CHARLESTON, S.C. — A group of 23 Mexican customs officers completed a rigorous 10-week training program modeled on the U.S. Immigration and Customs Enforcement (ICE) Special Agent Training Program to prepare them to more effectively fight crime along the southern border and within Mexico.
Students of the ICE-sponsored Mexican Customs Investigator Training (MEXCIT), their instructors, and Mexican and U.S. dignitaries attended a graduation ceremony at the Federal Law Enforcement Training Center in Charleston Aug. 23, 2012. The event underlined ICE's continuing commitment to partner with Mexico in confronting drug cartels and other criminal organizations whose actions undermine public safety, erode the rule of law and threaten the national security of the United States, Mexico and the world at large.

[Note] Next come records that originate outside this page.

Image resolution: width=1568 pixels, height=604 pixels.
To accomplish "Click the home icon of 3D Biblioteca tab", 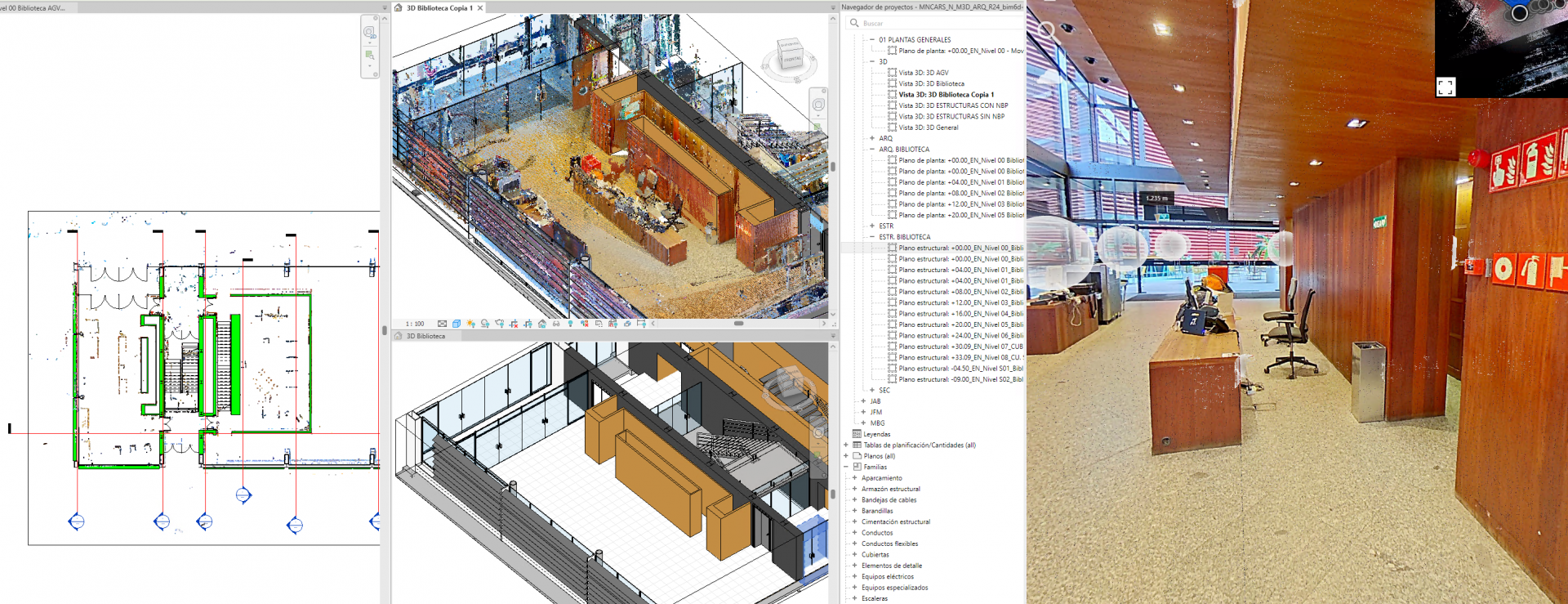I will click(x=399, y=336).
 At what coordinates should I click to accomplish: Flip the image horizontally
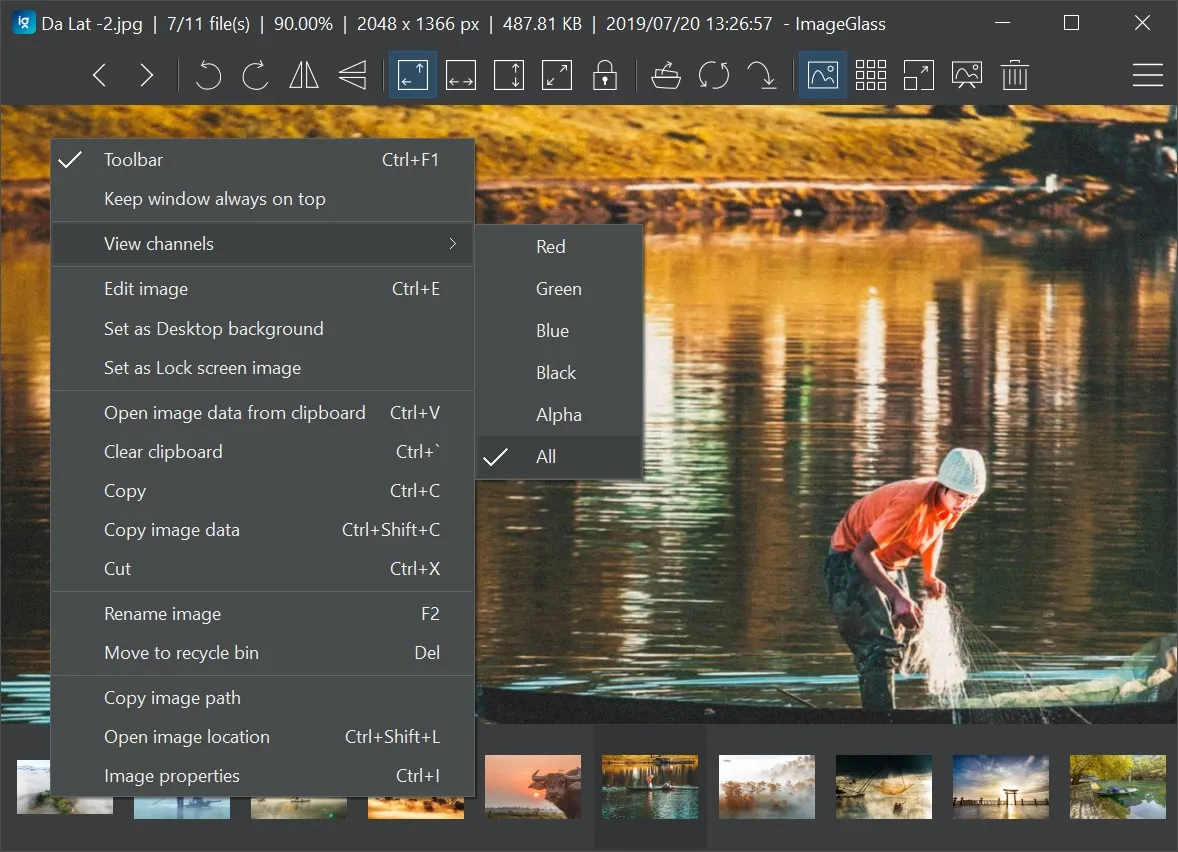[303, 76]
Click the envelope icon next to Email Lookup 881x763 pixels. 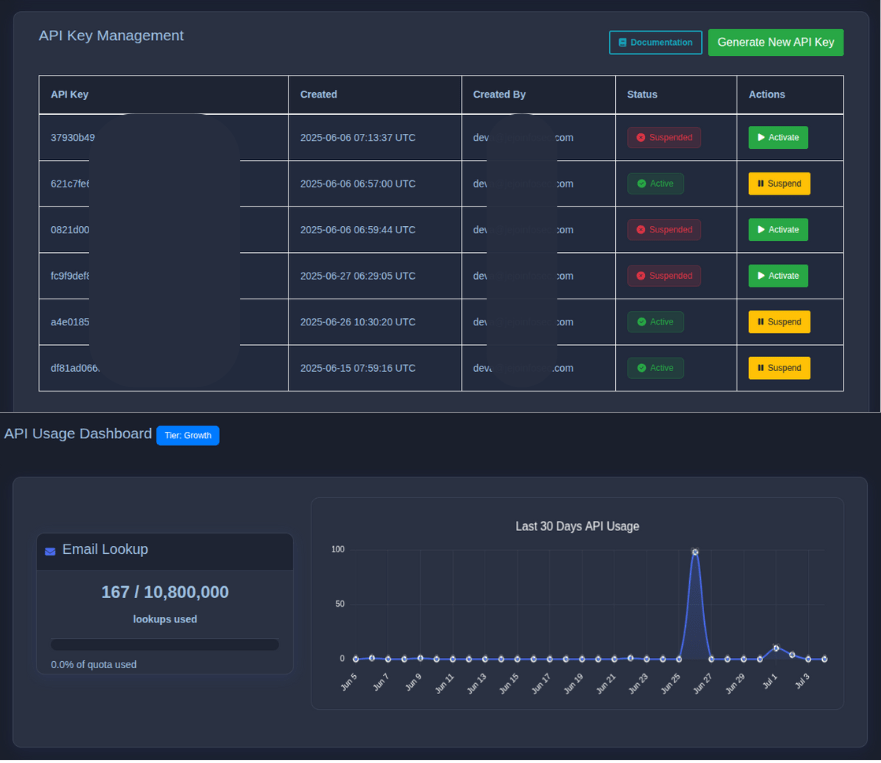click(x=50, y=551)
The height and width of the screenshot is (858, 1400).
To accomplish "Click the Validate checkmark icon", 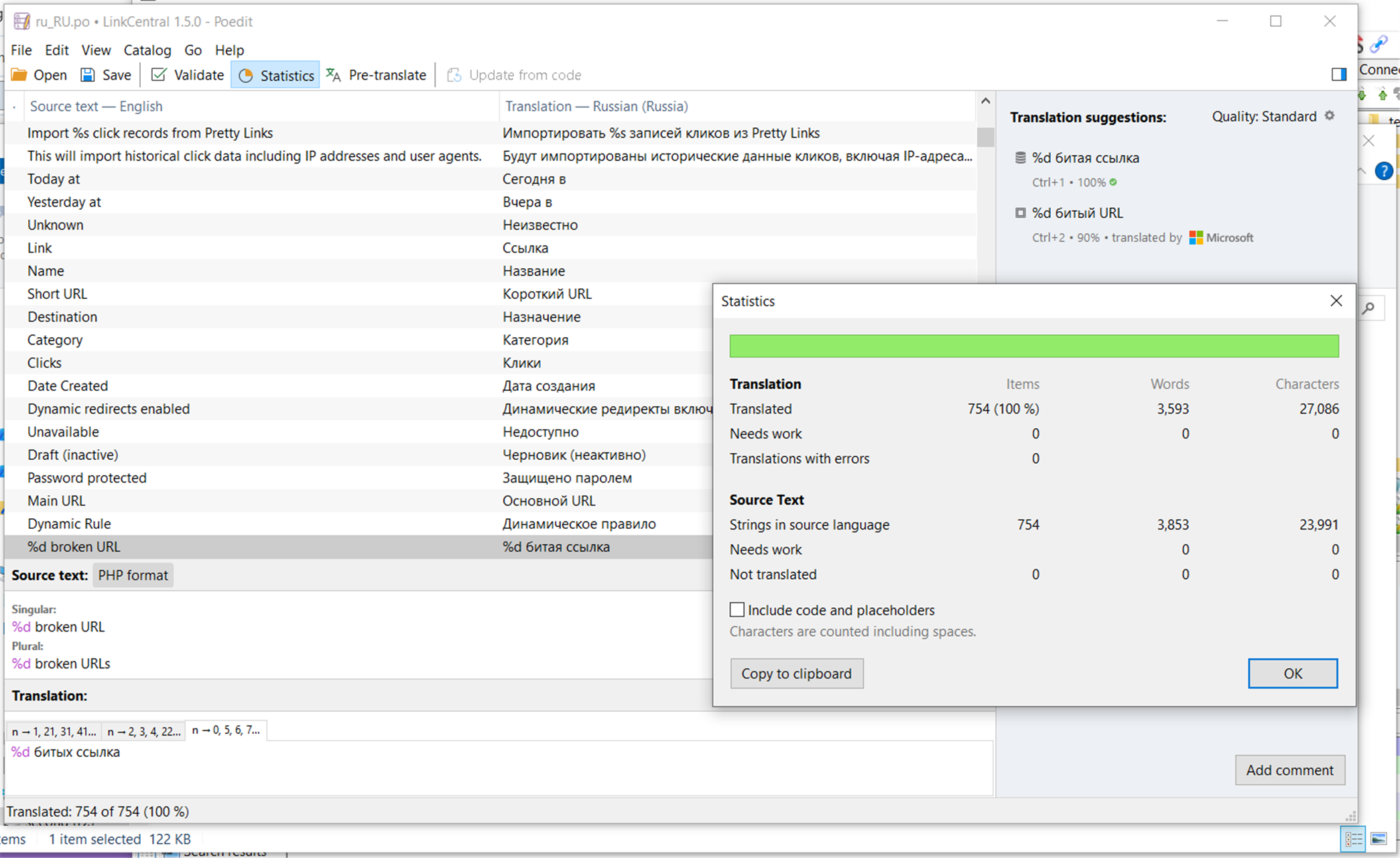I will [x=159, y=75].
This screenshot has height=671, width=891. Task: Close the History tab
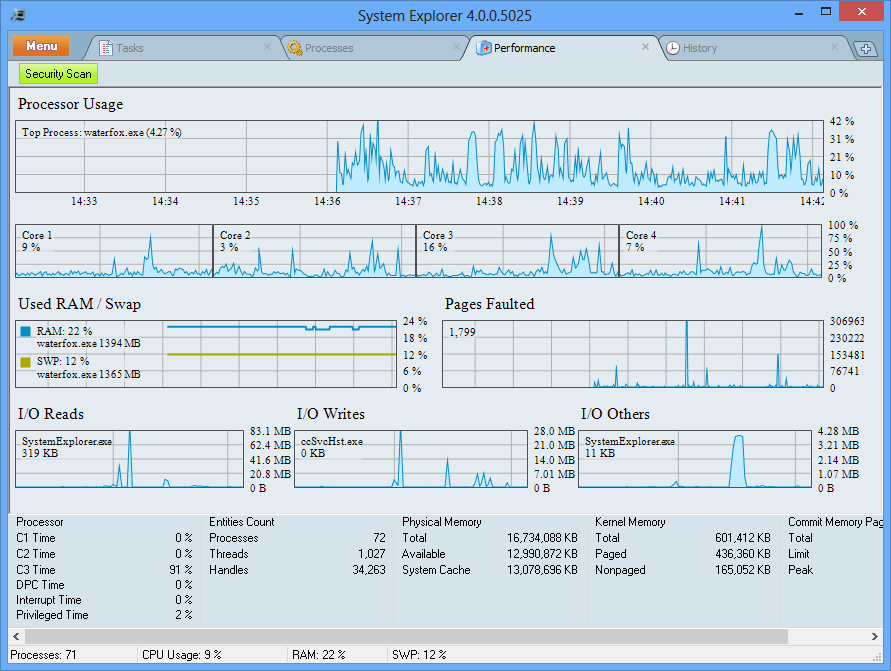(x=834, y=47)
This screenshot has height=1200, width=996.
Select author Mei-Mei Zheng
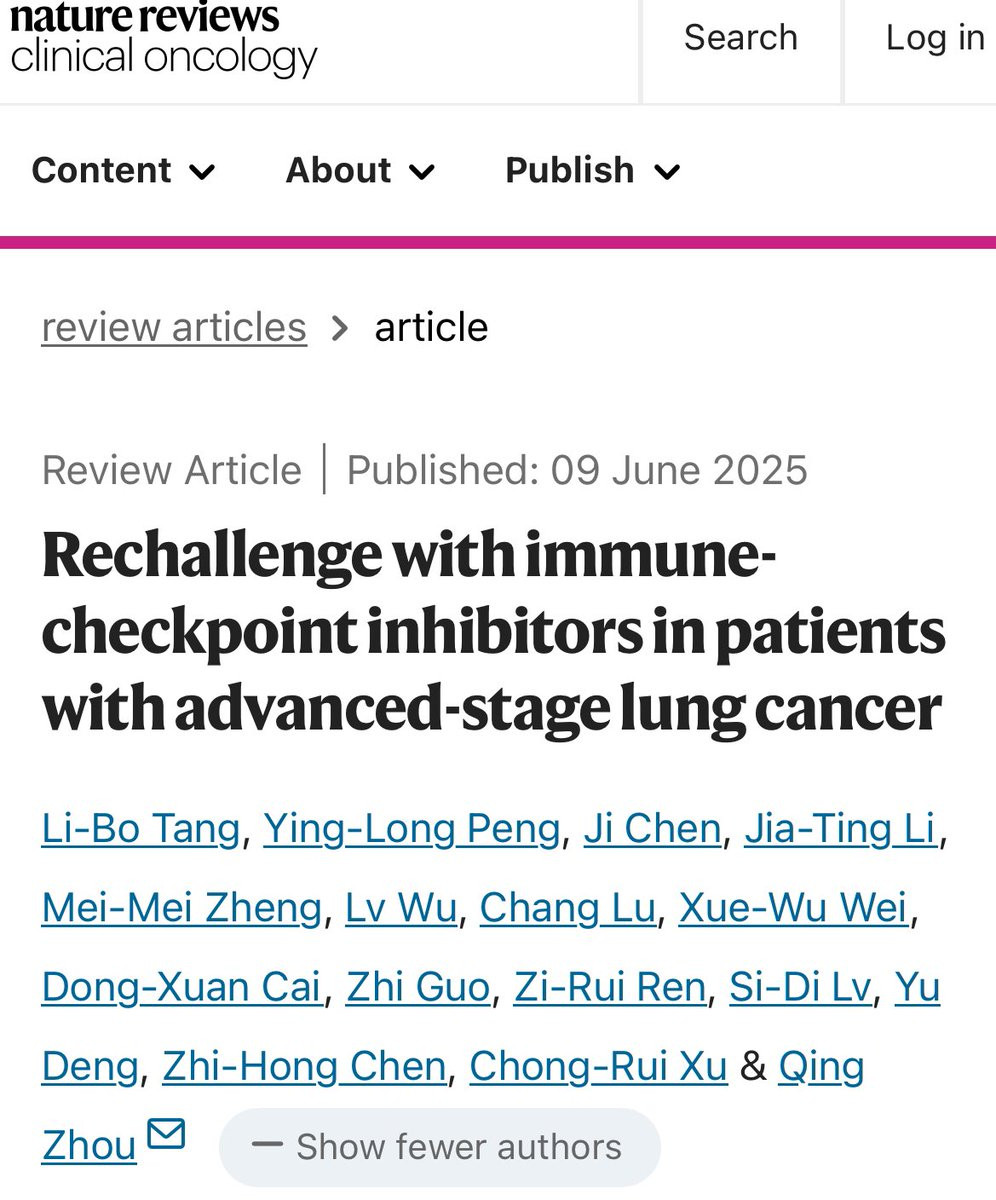pos(181,907)

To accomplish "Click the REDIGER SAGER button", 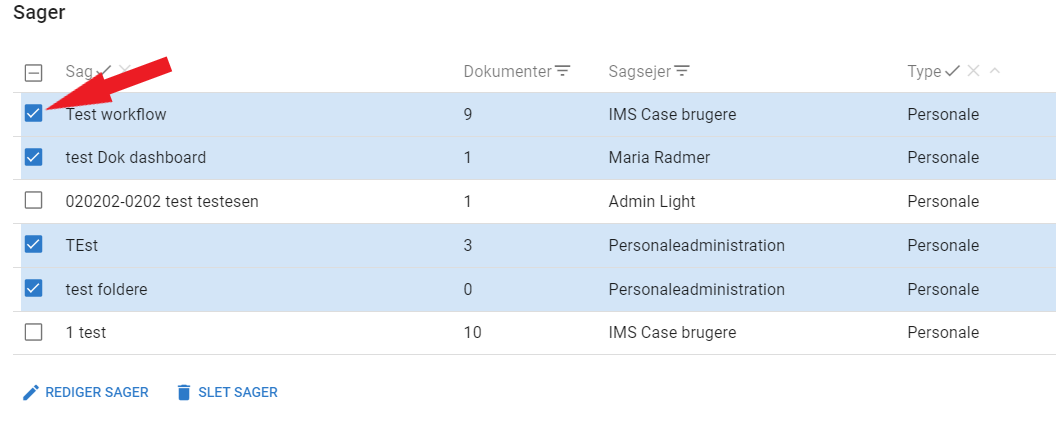I will click(x=96, y=392).
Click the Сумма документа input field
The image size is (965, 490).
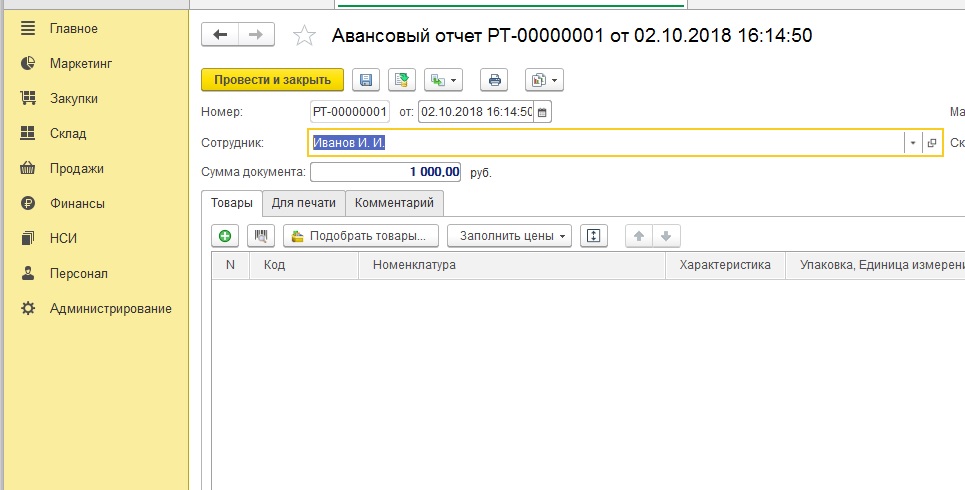coord(386,172)
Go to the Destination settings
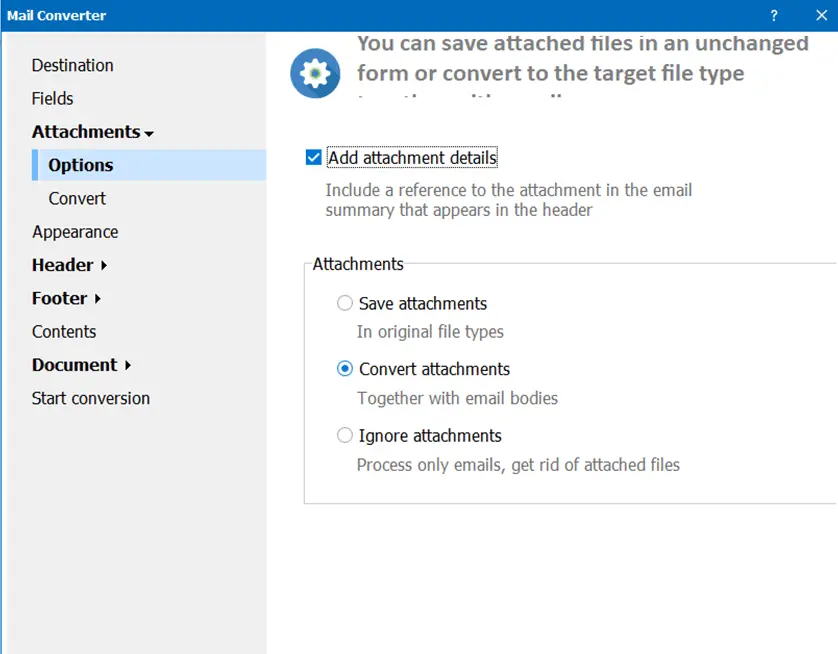 click(72, 65)
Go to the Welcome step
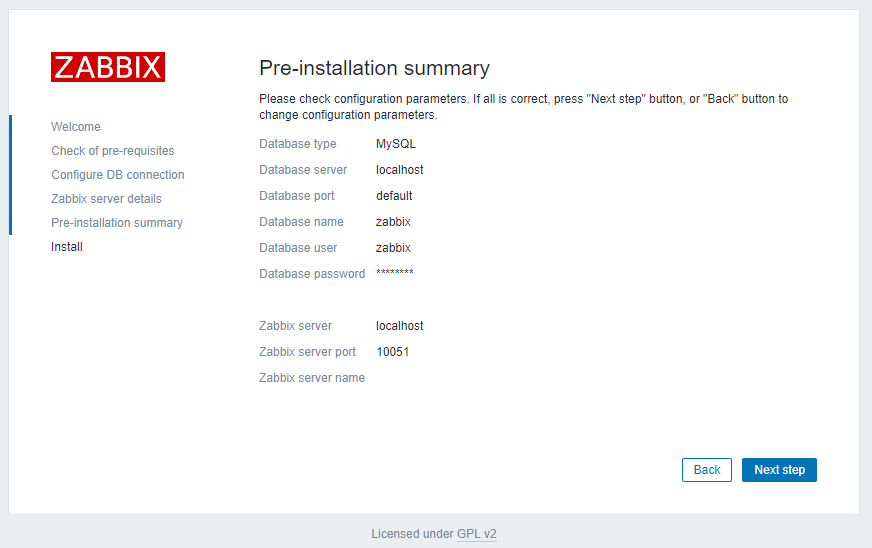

ICE Director John Morton commended the students for completing the challenging and physically demanding course work that included getting a dousing of pepper spray. Morton said MEXCIT is the first of its kind and "stands as a shining example of the strength of the U.S. and Mexico's commitment to bilateral cooperation."
"In the last several years, we have seen a greater level of security cooperation between our two countries than at any point in our histories," said Morton. "Fighting the criminal organizations that threaten our safety and security demands a response that is transnational and that is coordinated."
Also addressing the crowd was Director Alfredo Gutierrez from the Mexican Tax Administration Service, who said, "We all know that our actions transcend borders. The governments of Mexico and the United States are committed to using our resources to significantly improve the security and the environment in which our commercial activities take place."
James S. Thomas, unit chief of international training at the ICE Academy said, "A large block of curriculum was dedicated to officer safety, internal controls and anti-corruption. It energized the instructors teaching the classes because the students were so enthusiastic and raised so many questions."
A total of 47 Mexican customs officers have now completed this training program.